Co-living is campus-style student accommodation but for rent to people from all walks of life who want to live and work in the city. Tenants rent en-suite bedrooms and typically share kitchens and other facilities.

LiveWork, which combines micro-flats with co-working office space, wrapped up two deals earlier this month to bring 550 beds and 1,000 desks to central London. Their model is aimed at people who work from home and they will only target sites in zone one and two. Tenants get a 130 sq ft flat with a bed and desk. Kitchens are shared to save space and encourage social interaction. They also have access to a range of shared amenities, including a cinema room and a gym, as well as co-working space.

In June, a new co-living provider called Fifth State announced that it planned 5,000 units in London over the next six years. They will target sites in zones one to four which have capacity for between 300 and 600 units. The micro-flats will be from 172 sq ft and each will contain a king-sized bed, desk, shower room, storage space and a kitchenette. Tenants will also benefit from amenities including co-working spaces and gymnasiums.

Studio design from Fifth State

 

Also in June, US co-working giant WeWork announced that it would soon launch its residential brand WeLive in London. They are eyeing a number of office blocks in the capital with the potential to be converted to co-living units. Its schemes in New York and Arlington County combine co-living units with co-working spaces. They offer a range of units from studios to three-bedroom flats and tenants can choose to stay for as little as one night or for several months.
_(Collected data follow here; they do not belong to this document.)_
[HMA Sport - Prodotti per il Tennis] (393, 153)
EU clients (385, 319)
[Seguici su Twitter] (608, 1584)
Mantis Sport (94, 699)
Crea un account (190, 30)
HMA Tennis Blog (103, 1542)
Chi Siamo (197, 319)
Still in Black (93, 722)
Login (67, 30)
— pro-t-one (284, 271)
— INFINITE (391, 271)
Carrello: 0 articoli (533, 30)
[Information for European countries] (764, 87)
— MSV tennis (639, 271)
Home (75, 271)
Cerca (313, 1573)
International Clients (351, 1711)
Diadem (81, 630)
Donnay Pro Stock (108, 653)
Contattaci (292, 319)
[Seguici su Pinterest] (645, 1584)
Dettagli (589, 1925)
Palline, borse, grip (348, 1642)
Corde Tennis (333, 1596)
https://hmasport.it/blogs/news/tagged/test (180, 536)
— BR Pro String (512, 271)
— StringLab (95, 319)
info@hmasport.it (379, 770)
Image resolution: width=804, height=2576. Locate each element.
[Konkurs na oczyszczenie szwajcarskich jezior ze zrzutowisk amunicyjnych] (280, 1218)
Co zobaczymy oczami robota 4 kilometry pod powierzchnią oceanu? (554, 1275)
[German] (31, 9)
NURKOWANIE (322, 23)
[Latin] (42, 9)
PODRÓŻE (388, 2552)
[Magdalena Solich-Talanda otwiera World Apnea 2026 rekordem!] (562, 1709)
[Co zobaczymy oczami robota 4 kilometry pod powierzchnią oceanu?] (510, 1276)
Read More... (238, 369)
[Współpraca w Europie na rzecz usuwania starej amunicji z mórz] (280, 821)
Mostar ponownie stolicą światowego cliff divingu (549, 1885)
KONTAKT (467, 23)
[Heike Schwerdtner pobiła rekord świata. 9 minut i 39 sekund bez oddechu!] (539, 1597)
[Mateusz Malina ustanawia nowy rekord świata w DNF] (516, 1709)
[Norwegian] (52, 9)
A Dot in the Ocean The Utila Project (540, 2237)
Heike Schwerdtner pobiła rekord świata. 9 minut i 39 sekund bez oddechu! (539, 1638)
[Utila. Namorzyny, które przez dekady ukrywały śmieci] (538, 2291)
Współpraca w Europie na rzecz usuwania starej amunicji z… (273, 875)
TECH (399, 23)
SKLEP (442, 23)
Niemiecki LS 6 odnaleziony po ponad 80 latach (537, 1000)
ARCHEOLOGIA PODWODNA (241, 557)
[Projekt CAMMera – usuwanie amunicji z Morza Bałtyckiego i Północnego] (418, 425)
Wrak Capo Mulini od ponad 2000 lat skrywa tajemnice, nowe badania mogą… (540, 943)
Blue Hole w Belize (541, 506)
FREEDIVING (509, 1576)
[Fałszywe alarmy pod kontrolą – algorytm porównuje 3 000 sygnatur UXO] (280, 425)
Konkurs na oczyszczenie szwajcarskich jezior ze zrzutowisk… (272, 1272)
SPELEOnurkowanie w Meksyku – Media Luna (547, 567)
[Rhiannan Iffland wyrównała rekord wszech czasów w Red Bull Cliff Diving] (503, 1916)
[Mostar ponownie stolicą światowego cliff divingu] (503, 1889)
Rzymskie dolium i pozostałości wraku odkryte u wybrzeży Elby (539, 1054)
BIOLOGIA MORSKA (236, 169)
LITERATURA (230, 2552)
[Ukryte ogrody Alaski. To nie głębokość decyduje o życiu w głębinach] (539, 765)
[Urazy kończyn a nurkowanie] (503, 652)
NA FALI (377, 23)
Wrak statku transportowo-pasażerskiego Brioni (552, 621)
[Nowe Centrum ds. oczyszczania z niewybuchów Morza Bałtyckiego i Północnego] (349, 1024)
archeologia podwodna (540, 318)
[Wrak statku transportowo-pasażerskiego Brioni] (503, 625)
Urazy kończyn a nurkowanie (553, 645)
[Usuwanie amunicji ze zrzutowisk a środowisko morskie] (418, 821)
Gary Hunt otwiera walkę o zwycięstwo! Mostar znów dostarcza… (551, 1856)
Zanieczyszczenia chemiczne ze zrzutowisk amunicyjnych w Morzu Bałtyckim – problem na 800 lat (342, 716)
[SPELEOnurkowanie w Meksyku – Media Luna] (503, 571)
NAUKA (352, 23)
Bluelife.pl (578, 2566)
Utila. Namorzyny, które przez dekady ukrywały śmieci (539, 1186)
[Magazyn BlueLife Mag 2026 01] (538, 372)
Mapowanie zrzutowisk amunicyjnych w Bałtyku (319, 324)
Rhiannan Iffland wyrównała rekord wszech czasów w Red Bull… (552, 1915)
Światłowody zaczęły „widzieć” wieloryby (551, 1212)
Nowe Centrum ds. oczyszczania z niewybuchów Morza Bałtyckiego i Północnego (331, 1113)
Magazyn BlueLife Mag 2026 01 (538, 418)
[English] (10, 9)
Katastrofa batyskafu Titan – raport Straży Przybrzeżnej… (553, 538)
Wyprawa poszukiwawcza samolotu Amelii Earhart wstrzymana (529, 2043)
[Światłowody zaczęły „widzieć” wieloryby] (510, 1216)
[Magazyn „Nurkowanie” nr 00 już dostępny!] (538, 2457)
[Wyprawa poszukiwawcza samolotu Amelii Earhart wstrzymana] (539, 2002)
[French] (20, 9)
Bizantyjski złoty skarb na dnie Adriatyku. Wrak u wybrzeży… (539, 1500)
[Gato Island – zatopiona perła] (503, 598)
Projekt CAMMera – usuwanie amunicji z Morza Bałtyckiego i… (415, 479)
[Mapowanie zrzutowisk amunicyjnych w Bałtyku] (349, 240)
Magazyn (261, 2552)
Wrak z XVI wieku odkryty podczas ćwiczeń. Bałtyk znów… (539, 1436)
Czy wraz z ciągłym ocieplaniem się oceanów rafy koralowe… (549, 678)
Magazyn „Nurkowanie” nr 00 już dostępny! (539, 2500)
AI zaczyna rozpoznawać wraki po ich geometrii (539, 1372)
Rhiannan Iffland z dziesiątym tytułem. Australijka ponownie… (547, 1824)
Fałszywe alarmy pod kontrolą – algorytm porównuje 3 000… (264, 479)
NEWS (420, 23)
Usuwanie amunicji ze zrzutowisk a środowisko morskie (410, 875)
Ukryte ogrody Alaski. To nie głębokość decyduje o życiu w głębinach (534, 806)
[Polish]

Then at the end of August, Gravity announced that it was close to finalising deals to deliver more than 350 co-living beds in London and that it planned 2,000 beds over the next five years. The company is currently going through its first round of fundraising having only been incorporated on 1 August.

Meanwhile, The Collective put its 323-flat scheme in Old Oak, west London up for sale to test appetite from institutional investors and free cash for new purchases. Old Oak is currently the largest co-living scheme in the world and has its own gig venue, bar, spa, gym, games room, library, co-working space, and even a cinema. Rooms start at £230/pw and include bills, council tax, wifi, cleaning and gym membership.

It’s clear that the co-working movement is heating up and we look forward to further announcements in the near future.